__Instruction__
Reproduce verbatim the part of the mixed radix FFT post starting at "If M and K are" and ending at "of two length).".

__Passage to read__
Ron N. wrote:
The mixed radix algorithm is simply an algorithm for computing a DFT
using two smaller DFTs. For example an N point DFT from an M point and
K point DFT where M*K=N. Basically, the N input samples are entered into
an M row by K column matrix, filling in row-major order. Then M-point
transforms are computed down each of the K columns. The results are
phase rotated by a angle that depends on the position in the matrix, and
the results are put back into the matrix in natural order going down the
columns. A second pass then computes the K point transform along each
row, again returning the result into the matrix along the row in natural
order. Finally, the result is read out of the matrix reading down the
columns (column major order) to obtain the FFT result in natural order.
If M and K are relative primes, the phase rotation is not necessary,
which simplifies the computation (although the underlying DFTs are not
as efficient as power of 2 FFTs since at least one does not have a power
of two length).

__Data listing__
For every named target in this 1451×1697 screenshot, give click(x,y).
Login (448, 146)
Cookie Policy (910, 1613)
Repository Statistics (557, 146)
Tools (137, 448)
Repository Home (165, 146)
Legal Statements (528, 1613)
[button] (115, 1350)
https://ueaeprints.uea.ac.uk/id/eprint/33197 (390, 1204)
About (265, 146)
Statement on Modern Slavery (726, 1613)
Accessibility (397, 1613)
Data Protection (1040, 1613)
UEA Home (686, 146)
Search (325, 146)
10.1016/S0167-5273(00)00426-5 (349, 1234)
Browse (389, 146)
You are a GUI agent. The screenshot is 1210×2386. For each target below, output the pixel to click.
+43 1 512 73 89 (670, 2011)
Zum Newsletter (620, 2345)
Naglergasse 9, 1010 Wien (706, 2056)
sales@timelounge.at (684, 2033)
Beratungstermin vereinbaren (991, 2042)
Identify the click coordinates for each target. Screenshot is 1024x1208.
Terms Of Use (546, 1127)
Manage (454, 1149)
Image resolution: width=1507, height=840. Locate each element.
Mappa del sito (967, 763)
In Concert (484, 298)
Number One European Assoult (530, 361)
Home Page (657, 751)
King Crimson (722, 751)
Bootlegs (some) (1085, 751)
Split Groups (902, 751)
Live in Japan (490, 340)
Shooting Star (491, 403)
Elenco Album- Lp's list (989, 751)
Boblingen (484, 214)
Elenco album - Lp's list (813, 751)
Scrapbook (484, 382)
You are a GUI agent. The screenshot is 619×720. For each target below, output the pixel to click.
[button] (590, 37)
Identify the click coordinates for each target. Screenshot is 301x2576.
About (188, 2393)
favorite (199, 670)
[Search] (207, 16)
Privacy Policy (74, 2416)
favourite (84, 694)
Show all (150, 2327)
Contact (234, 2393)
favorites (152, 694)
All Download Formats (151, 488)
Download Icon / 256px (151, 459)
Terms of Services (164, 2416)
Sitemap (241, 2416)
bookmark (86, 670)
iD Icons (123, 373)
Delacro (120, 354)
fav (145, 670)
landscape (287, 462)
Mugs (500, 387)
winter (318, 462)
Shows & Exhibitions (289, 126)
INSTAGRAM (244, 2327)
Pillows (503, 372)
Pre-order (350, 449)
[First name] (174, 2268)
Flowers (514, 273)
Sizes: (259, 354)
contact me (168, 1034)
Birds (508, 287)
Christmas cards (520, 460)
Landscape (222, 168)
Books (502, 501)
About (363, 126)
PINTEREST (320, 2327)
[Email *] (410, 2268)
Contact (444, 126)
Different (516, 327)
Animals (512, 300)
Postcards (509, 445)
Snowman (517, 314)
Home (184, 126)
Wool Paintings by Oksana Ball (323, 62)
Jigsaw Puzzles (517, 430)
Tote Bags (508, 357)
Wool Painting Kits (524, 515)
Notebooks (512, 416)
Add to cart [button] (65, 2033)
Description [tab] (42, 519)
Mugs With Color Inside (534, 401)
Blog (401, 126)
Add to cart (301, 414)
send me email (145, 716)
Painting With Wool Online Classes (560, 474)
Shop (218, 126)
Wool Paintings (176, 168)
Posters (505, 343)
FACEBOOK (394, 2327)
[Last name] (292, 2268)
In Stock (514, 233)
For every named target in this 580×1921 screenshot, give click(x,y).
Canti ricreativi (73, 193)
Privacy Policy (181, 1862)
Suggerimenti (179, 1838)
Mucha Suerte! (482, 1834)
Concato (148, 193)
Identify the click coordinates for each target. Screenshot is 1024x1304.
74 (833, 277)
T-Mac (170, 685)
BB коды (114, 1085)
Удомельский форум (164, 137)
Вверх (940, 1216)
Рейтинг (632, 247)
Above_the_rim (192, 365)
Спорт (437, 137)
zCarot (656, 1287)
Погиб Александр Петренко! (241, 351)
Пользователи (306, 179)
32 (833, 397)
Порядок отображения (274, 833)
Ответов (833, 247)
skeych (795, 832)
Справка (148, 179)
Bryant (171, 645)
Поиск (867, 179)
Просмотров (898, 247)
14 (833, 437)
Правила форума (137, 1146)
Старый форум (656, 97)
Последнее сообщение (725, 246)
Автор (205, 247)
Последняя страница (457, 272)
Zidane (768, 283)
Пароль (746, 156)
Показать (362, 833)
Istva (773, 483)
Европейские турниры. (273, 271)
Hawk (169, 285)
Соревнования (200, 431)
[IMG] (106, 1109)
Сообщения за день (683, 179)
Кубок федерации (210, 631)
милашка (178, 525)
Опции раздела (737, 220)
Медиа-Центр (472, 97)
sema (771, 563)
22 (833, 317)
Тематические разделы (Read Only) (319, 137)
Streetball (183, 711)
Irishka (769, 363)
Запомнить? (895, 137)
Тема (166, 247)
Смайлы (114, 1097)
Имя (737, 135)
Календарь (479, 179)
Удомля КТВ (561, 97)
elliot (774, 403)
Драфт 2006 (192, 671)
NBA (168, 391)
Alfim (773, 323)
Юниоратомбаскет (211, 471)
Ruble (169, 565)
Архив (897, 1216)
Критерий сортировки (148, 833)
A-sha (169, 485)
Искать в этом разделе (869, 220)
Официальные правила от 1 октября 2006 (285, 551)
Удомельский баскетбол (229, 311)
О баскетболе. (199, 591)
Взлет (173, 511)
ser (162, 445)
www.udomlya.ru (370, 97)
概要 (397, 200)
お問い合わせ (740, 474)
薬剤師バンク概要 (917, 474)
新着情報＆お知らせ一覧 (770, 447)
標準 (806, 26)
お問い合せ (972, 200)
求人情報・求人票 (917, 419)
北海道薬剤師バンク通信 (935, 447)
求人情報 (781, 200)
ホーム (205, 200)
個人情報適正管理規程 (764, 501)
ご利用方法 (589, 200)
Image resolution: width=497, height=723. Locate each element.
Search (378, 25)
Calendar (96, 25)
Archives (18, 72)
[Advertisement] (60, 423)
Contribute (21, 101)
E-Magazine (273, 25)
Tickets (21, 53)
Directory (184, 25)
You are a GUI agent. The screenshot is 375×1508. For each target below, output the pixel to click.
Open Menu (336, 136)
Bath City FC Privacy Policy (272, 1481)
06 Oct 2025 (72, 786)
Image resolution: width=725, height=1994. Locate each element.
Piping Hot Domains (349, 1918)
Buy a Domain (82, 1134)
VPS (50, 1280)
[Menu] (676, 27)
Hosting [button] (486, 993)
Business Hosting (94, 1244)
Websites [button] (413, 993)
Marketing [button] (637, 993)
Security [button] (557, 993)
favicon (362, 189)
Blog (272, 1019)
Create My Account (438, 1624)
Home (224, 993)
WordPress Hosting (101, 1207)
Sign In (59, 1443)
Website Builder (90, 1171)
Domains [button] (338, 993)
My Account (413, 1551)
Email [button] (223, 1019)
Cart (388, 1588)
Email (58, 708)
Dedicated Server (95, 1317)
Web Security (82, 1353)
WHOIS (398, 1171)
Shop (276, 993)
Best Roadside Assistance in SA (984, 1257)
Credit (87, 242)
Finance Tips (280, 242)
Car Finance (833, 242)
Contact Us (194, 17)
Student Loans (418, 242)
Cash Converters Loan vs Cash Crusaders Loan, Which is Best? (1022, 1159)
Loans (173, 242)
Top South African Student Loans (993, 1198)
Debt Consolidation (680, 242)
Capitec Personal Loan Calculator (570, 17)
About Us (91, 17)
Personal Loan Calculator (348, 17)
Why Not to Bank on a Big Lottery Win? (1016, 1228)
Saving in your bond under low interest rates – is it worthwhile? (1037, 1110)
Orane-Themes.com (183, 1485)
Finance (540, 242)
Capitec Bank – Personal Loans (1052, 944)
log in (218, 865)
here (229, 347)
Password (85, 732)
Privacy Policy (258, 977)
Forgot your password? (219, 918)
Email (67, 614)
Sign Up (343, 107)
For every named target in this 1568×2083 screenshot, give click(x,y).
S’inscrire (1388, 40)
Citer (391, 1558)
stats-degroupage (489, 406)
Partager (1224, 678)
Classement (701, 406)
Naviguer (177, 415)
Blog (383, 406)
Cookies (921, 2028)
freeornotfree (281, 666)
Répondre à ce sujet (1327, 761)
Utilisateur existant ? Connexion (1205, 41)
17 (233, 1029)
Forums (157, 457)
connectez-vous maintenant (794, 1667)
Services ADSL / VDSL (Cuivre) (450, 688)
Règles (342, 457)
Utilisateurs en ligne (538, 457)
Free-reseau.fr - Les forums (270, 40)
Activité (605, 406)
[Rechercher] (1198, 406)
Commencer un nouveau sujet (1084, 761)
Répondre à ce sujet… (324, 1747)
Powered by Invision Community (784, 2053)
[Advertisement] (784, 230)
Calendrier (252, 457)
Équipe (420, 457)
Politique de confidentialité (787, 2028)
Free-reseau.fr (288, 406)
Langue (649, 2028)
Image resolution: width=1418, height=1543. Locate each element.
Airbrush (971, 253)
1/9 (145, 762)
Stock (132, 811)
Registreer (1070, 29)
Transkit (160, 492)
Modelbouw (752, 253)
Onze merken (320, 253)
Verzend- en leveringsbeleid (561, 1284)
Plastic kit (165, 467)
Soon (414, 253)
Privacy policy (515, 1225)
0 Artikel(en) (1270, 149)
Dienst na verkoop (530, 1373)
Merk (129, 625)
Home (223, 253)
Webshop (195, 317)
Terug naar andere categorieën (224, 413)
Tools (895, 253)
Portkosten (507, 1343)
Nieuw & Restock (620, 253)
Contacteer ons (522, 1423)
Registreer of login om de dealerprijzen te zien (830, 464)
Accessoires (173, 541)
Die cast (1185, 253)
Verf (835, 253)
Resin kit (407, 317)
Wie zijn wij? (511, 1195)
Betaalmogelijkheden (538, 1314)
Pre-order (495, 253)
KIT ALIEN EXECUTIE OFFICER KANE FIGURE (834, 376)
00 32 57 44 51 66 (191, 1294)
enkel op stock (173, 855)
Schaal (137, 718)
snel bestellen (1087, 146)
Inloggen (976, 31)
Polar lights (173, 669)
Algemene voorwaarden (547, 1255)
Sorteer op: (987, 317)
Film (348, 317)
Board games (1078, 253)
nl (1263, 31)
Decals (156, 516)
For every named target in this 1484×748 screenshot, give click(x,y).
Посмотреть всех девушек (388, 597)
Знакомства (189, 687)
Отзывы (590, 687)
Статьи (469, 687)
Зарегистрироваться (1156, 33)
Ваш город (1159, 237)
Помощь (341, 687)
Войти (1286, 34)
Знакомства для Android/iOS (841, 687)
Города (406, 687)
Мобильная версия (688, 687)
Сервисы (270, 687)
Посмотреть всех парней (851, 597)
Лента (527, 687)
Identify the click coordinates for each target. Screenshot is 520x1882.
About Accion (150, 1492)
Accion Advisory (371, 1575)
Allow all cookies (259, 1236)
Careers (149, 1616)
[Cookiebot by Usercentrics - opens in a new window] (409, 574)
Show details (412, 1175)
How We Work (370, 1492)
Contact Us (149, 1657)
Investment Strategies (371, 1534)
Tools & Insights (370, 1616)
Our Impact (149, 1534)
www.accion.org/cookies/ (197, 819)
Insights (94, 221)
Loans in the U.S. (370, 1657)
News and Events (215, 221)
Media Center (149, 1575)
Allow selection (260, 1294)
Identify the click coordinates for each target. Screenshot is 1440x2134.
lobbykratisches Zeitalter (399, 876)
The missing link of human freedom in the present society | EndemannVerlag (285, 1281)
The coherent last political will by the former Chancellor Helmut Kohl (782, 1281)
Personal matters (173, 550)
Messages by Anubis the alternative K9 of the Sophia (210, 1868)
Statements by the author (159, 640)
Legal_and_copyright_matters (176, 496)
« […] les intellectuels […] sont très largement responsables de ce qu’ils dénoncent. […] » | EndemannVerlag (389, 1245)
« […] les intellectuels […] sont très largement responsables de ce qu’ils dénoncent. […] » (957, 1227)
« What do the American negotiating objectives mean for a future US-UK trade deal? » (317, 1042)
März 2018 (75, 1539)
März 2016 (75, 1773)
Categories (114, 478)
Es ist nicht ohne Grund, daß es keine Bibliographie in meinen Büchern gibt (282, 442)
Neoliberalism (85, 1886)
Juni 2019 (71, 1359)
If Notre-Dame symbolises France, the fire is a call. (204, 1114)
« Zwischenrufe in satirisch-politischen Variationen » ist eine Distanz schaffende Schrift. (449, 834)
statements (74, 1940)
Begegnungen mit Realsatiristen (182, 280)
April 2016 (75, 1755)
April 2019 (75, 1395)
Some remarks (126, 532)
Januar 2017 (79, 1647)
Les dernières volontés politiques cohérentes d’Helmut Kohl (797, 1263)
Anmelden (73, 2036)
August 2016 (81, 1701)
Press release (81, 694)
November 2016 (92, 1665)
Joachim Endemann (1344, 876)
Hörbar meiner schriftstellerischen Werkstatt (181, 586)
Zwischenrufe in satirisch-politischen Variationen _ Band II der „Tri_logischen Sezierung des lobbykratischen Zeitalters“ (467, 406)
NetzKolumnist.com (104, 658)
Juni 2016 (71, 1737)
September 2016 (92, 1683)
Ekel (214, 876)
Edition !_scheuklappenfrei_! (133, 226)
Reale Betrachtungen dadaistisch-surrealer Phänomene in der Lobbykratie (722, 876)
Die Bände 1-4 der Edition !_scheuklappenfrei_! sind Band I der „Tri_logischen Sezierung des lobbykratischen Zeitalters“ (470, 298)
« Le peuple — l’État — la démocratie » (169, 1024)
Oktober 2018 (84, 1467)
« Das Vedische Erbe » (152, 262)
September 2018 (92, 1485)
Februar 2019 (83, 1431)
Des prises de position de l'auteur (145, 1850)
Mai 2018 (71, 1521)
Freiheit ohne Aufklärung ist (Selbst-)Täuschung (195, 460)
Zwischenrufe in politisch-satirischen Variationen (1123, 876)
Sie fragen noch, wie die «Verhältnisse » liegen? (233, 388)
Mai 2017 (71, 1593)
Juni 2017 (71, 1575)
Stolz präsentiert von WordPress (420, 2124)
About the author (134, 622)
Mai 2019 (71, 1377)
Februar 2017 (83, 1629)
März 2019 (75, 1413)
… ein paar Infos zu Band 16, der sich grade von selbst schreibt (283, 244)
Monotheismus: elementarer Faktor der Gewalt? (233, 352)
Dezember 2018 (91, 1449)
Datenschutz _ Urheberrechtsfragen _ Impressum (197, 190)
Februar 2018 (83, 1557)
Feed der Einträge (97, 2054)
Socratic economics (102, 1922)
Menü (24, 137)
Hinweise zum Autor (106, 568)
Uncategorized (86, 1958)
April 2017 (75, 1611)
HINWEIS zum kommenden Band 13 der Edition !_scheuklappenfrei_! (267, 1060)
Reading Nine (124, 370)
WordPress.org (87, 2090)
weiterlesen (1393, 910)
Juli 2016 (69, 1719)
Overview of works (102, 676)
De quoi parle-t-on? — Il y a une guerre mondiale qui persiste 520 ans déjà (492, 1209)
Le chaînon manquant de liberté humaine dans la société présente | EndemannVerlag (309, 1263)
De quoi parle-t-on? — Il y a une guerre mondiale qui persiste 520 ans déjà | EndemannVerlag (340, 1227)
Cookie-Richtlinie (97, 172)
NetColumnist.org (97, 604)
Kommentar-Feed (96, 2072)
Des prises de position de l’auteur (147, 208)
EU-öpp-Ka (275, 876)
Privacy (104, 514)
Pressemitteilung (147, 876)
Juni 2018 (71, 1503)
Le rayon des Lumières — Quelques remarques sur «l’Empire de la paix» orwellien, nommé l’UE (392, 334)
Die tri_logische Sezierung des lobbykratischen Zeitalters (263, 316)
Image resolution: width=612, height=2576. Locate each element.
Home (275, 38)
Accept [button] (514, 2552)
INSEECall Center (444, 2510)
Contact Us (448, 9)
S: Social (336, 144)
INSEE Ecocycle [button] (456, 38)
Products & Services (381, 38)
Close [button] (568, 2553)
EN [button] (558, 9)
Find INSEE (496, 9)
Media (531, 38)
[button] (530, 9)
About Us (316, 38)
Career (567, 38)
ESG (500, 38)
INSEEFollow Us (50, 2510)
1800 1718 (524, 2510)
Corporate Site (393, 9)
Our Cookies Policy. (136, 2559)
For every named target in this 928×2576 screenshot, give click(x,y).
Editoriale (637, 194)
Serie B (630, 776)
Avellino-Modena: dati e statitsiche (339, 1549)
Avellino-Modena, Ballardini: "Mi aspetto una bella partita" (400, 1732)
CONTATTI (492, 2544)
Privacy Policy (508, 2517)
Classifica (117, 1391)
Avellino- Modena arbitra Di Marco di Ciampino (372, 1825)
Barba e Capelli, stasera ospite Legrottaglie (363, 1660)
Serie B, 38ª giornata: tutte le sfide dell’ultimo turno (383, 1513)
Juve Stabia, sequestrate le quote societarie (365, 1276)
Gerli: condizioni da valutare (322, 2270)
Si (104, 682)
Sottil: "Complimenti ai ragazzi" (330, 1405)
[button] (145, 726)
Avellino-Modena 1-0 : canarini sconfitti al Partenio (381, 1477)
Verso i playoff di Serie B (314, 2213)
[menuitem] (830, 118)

__Task output__
If M and K are relative primes, the phase rotation is not necessary,
which simplifies the computation (although the underlying DFTs are not
as efficient as power of 2 FFTs since at least one does not have a power
of two length).